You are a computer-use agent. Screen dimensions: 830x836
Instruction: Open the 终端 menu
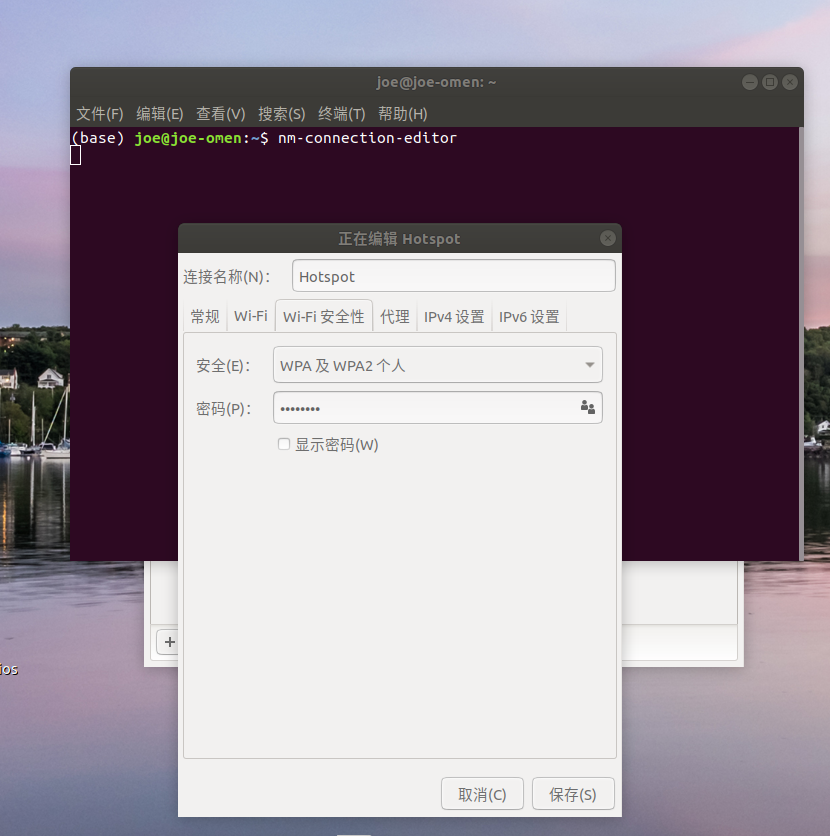click(341, 113)
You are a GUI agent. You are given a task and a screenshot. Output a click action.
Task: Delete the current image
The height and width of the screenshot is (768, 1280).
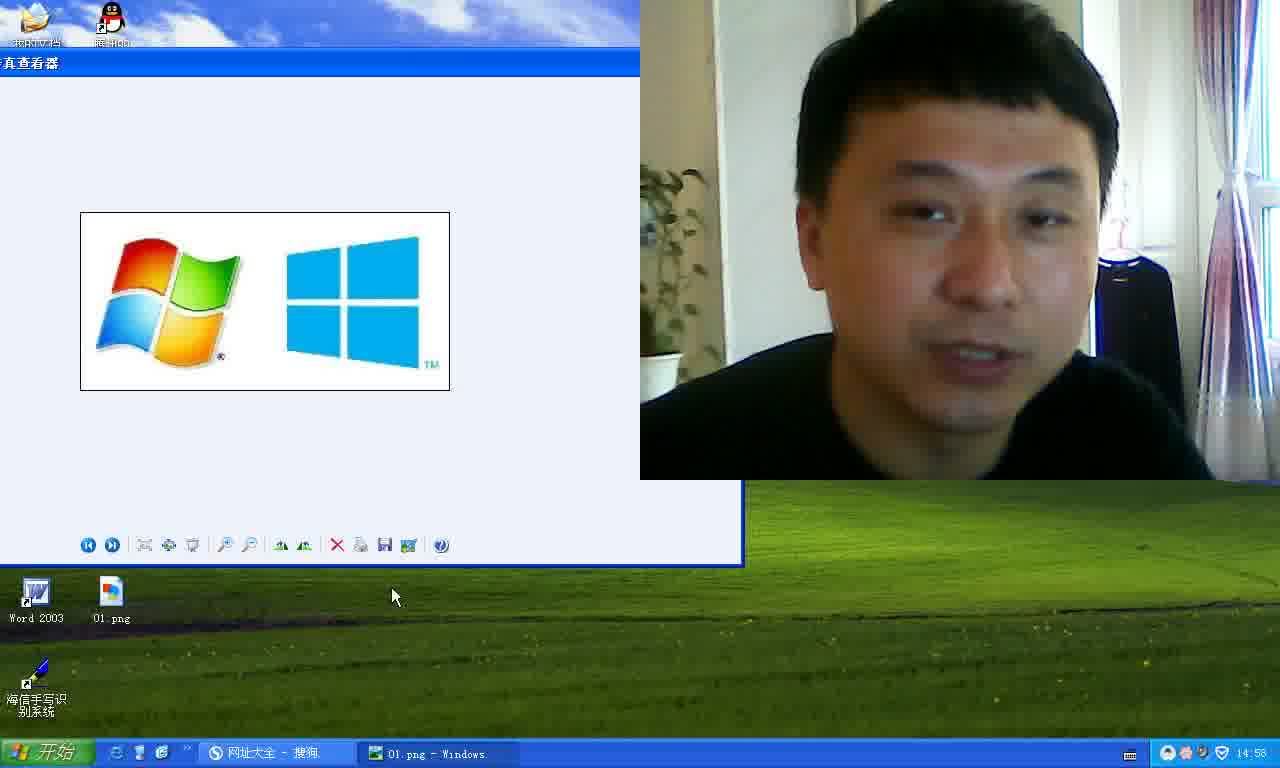(x=337, y=545)
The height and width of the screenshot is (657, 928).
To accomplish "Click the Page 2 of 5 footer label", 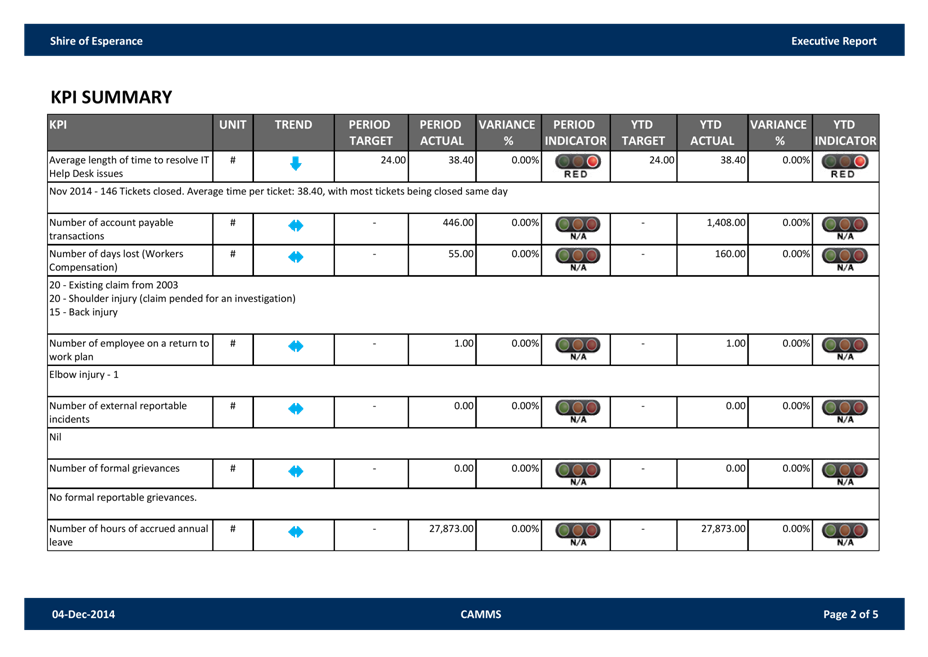I will tap(850, 614).
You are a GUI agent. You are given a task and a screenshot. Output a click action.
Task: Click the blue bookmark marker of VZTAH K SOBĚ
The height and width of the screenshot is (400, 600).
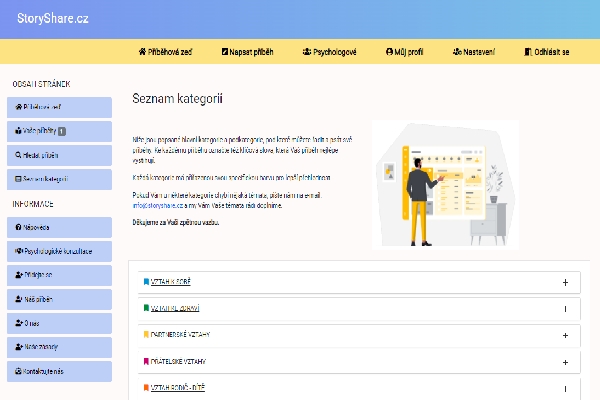point(146,283)
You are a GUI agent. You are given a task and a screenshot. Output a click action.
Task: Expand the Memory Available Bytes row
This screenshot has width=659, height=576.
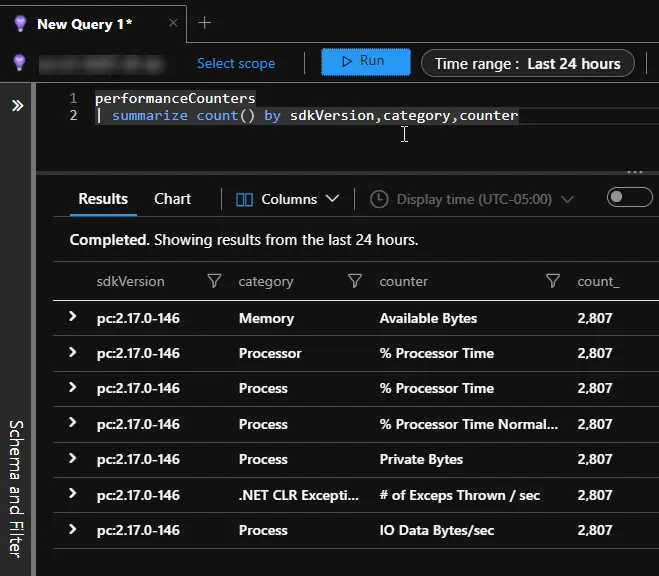tap(72, 317)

+===+

* [Task prompt]
Please retype, exactly and only, the lines from the one holding "Task: Click the" to the end of the entries, both ends included, without any pictures.

* [Output below]
Task: Click the blue bookmark marker of VZTAH K SOBĚ
The height and width of the screenshot is (400, 600).
point(146,283)
You are a GUI agent. You are given a task and a screenshot. Output a click action.
Task: Expand the Memory Available Bytes row
This screenshot has width=659, height=576.
tap(72, 317)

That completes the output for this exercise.